[[ EXCERPTED DATA open ]]

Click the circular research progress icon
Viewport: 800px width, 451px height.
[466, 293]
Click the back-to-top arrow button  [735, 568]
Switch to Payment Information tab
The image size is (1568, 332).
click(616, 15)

[[ EXCERPTED DATA closed ]]

__PROBLEM STATEMENT__: Every line of the data must be reproduced exactly.

__EXERCISE OUTPUT__:
Click the circular research progress icon
Viewport: 800px width, 451px height.
[466, 293]
Click the back-to-top arrow button  [735, 568]
Switch to Payment Information tab
The image size is (1568, 332).
click(616, 15)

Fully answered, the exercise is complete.